La légitimité de la philosophie avec les enfants prend une allure officielle par la recommandation de discussions à visée philosophique en classe dans le programme d’enseignement moral et civique entré en vigueur à la rentrée 2015. L’ouvrage d’Edwige Chirouter, professeure de philosophie, est bienvenu dans cette perspective, d’autant qu’il explore les liens que l’on peut faire entre philosophie et littérature de jeunesse, très prisée à l’école primaire (les enfants adorent les histoires). L’un des intérêts de l’ouvrage est de tisser pédagogiquement deux types de débats réflexifs, le débat d’interprétation sur des textes littéraires et la discussion à visée philosophique sur les problèmes de fond qu’ils soulèvent.

Dans une première partie, plus théorique, l’auteur montre la porosité de la frontière entre littérature et philosophie, qui, « au-delà des formes spécifiques qu’elles entretiennent avec le langage, sont toutes les deux des discours qui visent à donner sens et intelligibilité à notre existence ». Elle rappelle l’émergence en France et les enjeux de la philosophie avec les enfants, ainsi que ses principaux courants. Elle souligne ensuite la consistance et la résistance d’une partie récente de la littérature de jeunesse, littérature à part entière, et son rôle dans la construction de soi, comme « laboratoire de l’imaginaire » permettant « des explorations menées dans le royaume du bien et du mal » (P. Ricœur). Elle précise enfin comment une reprise problématisante et conceptuelle d’une narration ancrée dans la sensibilité et l’imagination permet d’en expliciter plus rationnellement les tenants et aboutissants éthiques et existentiels.

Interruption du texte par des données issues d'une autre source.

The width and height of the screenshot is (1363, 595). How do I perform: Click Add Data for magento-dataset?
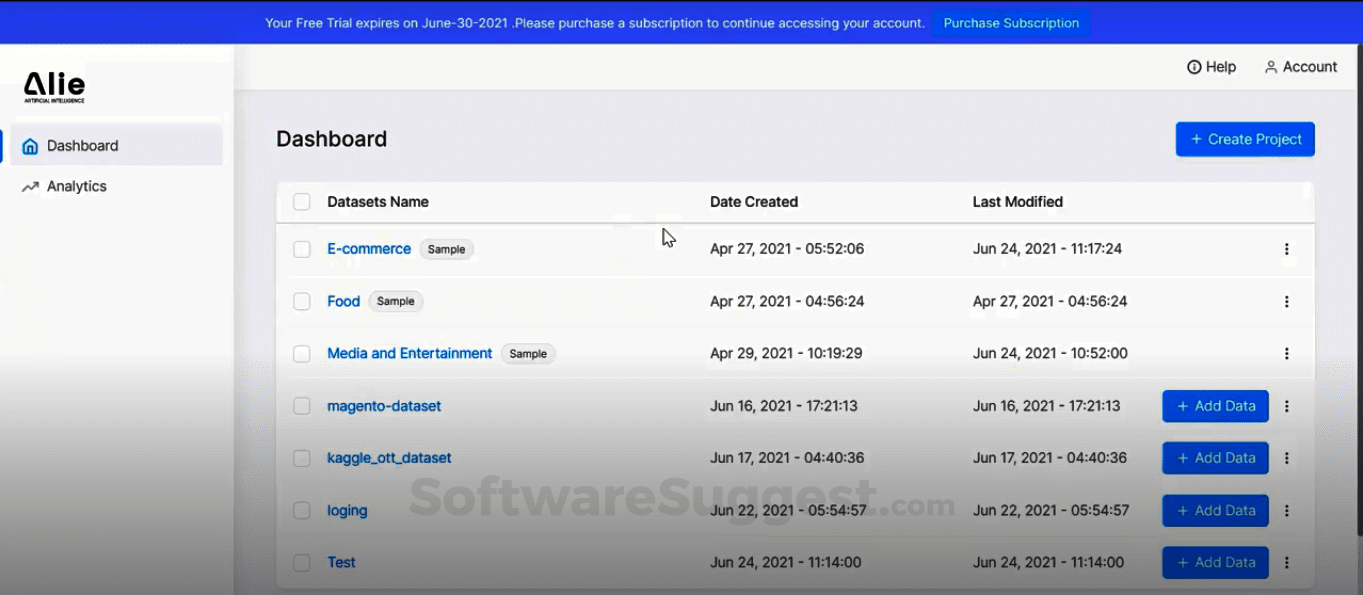pyautogui.click(x=1215, y=406)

L’ouvrage s’ancre dans une deuxième partie dans une expérience de terrain, pour illustrer concrètement cette élaboration théorique. Pendant les trois ans d’un cycle 3, l’auteur a mené des discussions à visée philosophique avec les mêmes élèves, utilisant des albums de jeunesse pour les aider à entrer en philosophie. Les ouvrages étaient soigneusement choisis et mis en réseaux thématiques : elle donne les exemples de l’amitié ; de vieillir et mourir ; de l’art et le beau. Un certain nombre de séances sont analysées, dégageant une méthode d’animation. Elle insiste particulièrement sur la façon dont les références littéraires des albums que font les enfants dans les dialogues permettent de maintenir des exigences intellectuelles de pensée (problématiser, conceptualiser, argumenter notamment). Et sur le rôle très particulier de l’enseignant dans ces séances, qui, dans un rapport personnel à la littérature et la philosophie, développe des « gestes professionnels » (D. Bucheton) spécifiques à ce type d’animation, non programmée d’avance, en particulier d’ajustement à ce qui surgit (le « kairos », l’opportunité).